Due to the risk posed by botrytis, most of the grapes were harvested by the end of September. Growers had to be careful to sort their grapes meticulously and remove any rotten grapes, even further reducing the scant crop!
Whilst this all sounds disastrous (which in truth it was), the grapes were largely ripe and mature (thanks to such a small crop ironically), albeit with lower potential alcohols than have become the norm. Acidity was certainly not a problem in both red and white wines. Judicious work in the cellar was thus an important factor in ensuring the resulting quality of the wines.
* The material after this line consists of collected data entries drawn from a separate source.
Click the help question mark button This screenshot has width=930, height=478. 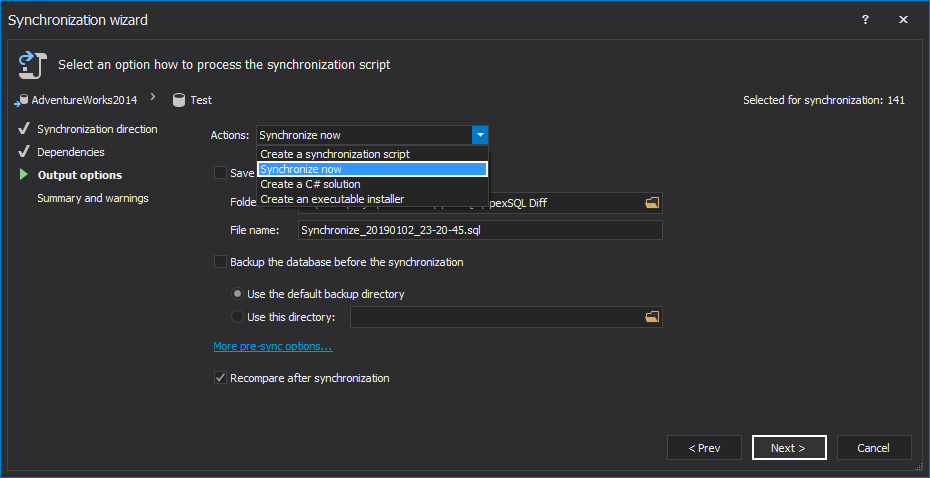(865, 19)
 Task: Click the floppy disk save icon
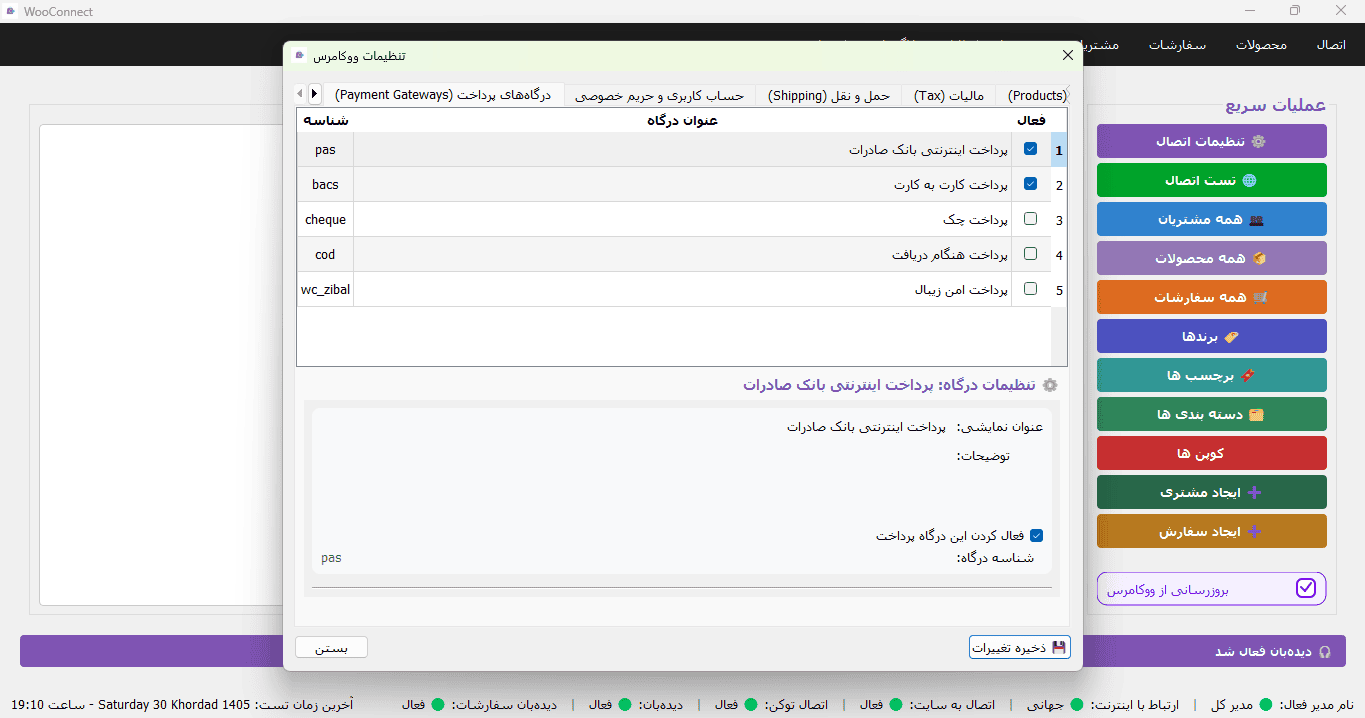[1059, 647]
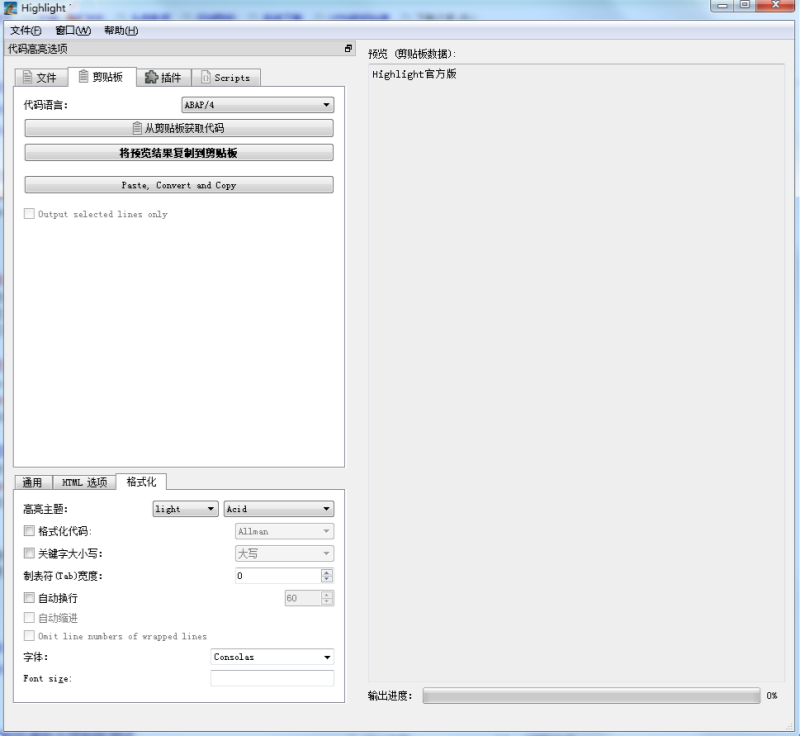Click inside the Font size input field

(x=272, y=678)
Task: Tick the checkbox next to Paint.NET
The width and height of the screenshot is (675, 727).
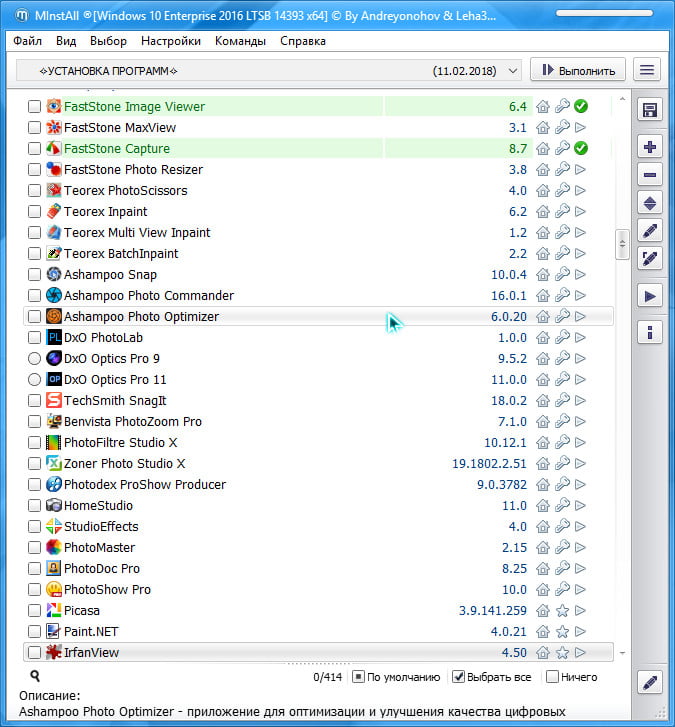Action: point(35,631)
In a trip down memory lane, chaptalisation (adding of sugar to the must to boost alcohol) made a comeback to Burgundian cellars in 2021. The typically thin skinned Pinot Noir was even thinner than usual, and sensitive extraction was needed to prevent the tannins overpowering the delicate wines.
Decisions regarding oak usage varied. Some using less oak to prevent it smothering the structure of the wines which is totally understandable. However, something that I found recently when appraising the 2021 Rhone vintagewas that some of the more succesfull wines were those that had cleverly used oak to flesh out the wines. The same often rings true here in Burgundy – sensitive oaking can act as a tool to plump the wines out without adding too much oak flavour.
This was a year where winemakers skill and intuition was paramount. Great winemakers unsurprisingly made very good wines indeed.
Given all of the troubles, the quality of the wines is remarkable. They are certainly not wines from a vintage that will be lauded for decades to come. Yet they are wines that possess delicacy, lightness and overriding drinkability. This is something that cannot be said of many recent vintages where power and concentration have been the major characteristics. This is a vintage that will drink well young and provide plenty of pleasure.
The white wines are in extremely short supply as they were more affected by the adverse weather. Unfortunately Chablis and many of the Grand and Premier Cru sites throughout Burgundy were badly hit. Yet the overall quality of what was made was very good.
Reds fared slightly better from a yield point of view. Largely these are lighter and more delicate wines with red fruits shining through, they are snappy, sapid and crunchy fresh and floral wines. The lower alcohol levels add to their total drinkability and offer a snapshot of vintages from the previous century. Consider them a window into Burgundy’s past, a time where cooler and more difficult vintages were common. Where lighter, fresher and nuanced wines were prized. Diversity is something that we all seem to be applauding these days, and Burgundy hasn’t disappointed!
If you can get hold of them these wines should be in the cellar of any Burgundian lover, they show a real counterpoint to the weighty, concentrated wines that we have seen for the past decade.